Page 1 of 1

grouping

Posted: Mon Jun 19, 2006 11:33 pm
by dspxlearn
Hi all,

I have a requirement where, i have some groups coming up from the source and i have to capture the number of groups and pass the count further. I believe we cannot do this in aggregator because it will count the no of records for each group.
Ex:

Col1:- 10,10,10,10
col1:- 20,20
Col1:- 30,30,30

I want the value as 3 as there are 3 groups.But when we use aggregator by using 'group by column' as col1 and using 'type of calucation as = row count' i will get 4,2,3.
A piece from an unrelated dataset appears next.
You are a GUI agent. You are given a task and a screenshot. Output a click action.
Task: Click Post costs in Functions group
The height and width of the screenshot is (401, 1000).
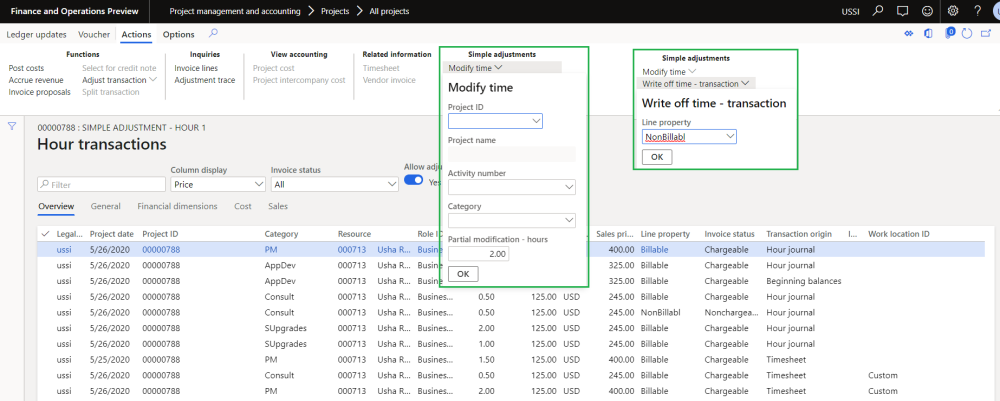(x=28, y=68)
So, how do i achieve this.

Posted: Tue Jun 20, 2006 12:21 am
by ArndW
The sample data you have listed is somewhat unclear - you have 3 rows with differing number of columns. A "group" in this context is normally a set of records where one column contains the same value. Is it "Col1:-" in this case? Or have you displayed only values for "Col1"?
Could you explain just a bit in detail what your data values are and what your "groups" are; I think you are not trying to do something overly complex and it can be done in an aggregator stage or even with a transform stage.

Posted: Tue Jun 20, 2006 1:02 am
by ray.wurlod
Two Aggregator stages - one to form the groups and the next to count them?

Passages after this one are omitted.